Cabo Verde e la forza di credere nell'impossibile: quando la resilienza vale più del pronostico 


Ci sono storie sportive che vanno ben oltre il risultato. Raccontano di persone, di scelte, di sacrifici e della capacità di continuare a credere in un obiettivo anche quando quasi nessuno lo ritiene possibile. 

È il caso di Cabo Verde, una delle sorprese dei Mondiali 2026 che ci stanno donando vittorie inaspettate, storie individuali e collettive da raccontare. 
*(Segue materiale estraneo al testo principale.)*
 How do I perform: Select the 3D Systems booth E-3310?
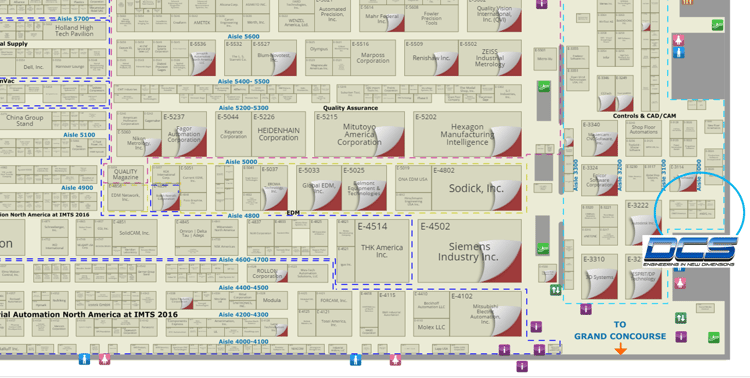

 Una nazionale proveniente da un piccolo arcipelago africano di poco più di mezzo milione di abitanti è riuscita a superare la fase a gironi, conquistando uno storico passaggio di turno. Ora la attende una delle sfide più difficili in assoluto: affrontare l'Argentina, una delle squadre più forti del panorama internazionale. 
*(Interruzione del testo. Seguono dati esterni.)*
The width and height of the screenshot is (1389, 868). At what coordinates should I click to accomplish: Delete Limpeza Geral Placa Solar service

Sulla carta il pronostico sembra scritto. Ma la vera lezione che Cabo Verde offre non riguarda il calcio. Riguarda il modo in cui si costruiscono i risultati nella vita. 

Quando si parla di orientamento, ci si può trovare davanti a sfide che sembrano sproporzionate rispetto alle proprie possibilità. Un'università prestigiosa, un lavoro desiderato, un concorso difficile o un percorso professionale competitivo possono apparire come montagne troppo alte da scalare. 
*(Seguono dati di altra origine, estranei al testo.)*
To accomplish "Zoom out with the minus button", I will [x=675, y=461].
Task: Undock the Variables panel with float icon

È proprio in questi momenti che entra in gioco il progetto e la resilienza per portarlo avanti. 

La resilienza non significa non avere paura o non incontrare ostacoli. Significa continuare a lavorare sul proprio obiettivo anche quando il percorso è più lento del previsto, quando arrivano le difficoltà o quando gli altri dubitano delle nostre possibilità. 

Cabo Verde non è arrivata fino agli ottavi di finale grazie al caso. Dietro questo risultato ci sono anni di crescita, organizzazione, spirito di squadra e la capacità di valorizzare ogni singolo talento. Nessuno avrebbe scommesso su questo traguardo, ma i pronostici non determinano il futuro: raccontano soltanto ciò che è più probabile, non ciò che è possibile. 

Ed è proprio questa la differenza che dovrebbe accompagnare ogni percorso di orientamento. 

Ogni obiettivo importante richiede tempo, preparazione e costanza. I risultati raramente arrivano subito. Spesso sono il frutto di piccoli passi quotidiani, di errori preziosi trasformati in esperienza, e della determinazione a non fermarsi al primo fallimento. 

L'incontro con l'Argentina rappresenta un'altra metafora potente. Nella vita arriveranno sempre situazioni in cui ci confronteremo con qualcuno più esperto, più preparato o con maggiori risorse. Questo non significa partire sconfitti. Significa avere l'opportunità di misurarsi con standard elevati, imparare, crescere, scoprire, potenziare le risorse personali che forse non sapevamo di possedere. 

Anche se il risultato finale dovesse premiare la squadra più forte, il percorso di Cabo Verde rimarrà nella storia del calcio: il valore di un obiettivo non dipende dalla probabilità di raggiungerlo, ma dalla volontà di costruirlo giorno dopo giorno. 

Per chi sta costruendo un proprio progetto questa è forse la lezione più significativa. Non possiamo controllare tutte le variabili, ma possiamo controllare l'impegno, la preparazione, la capacità di apprendere dagli errori “maestri” e la perseveranza.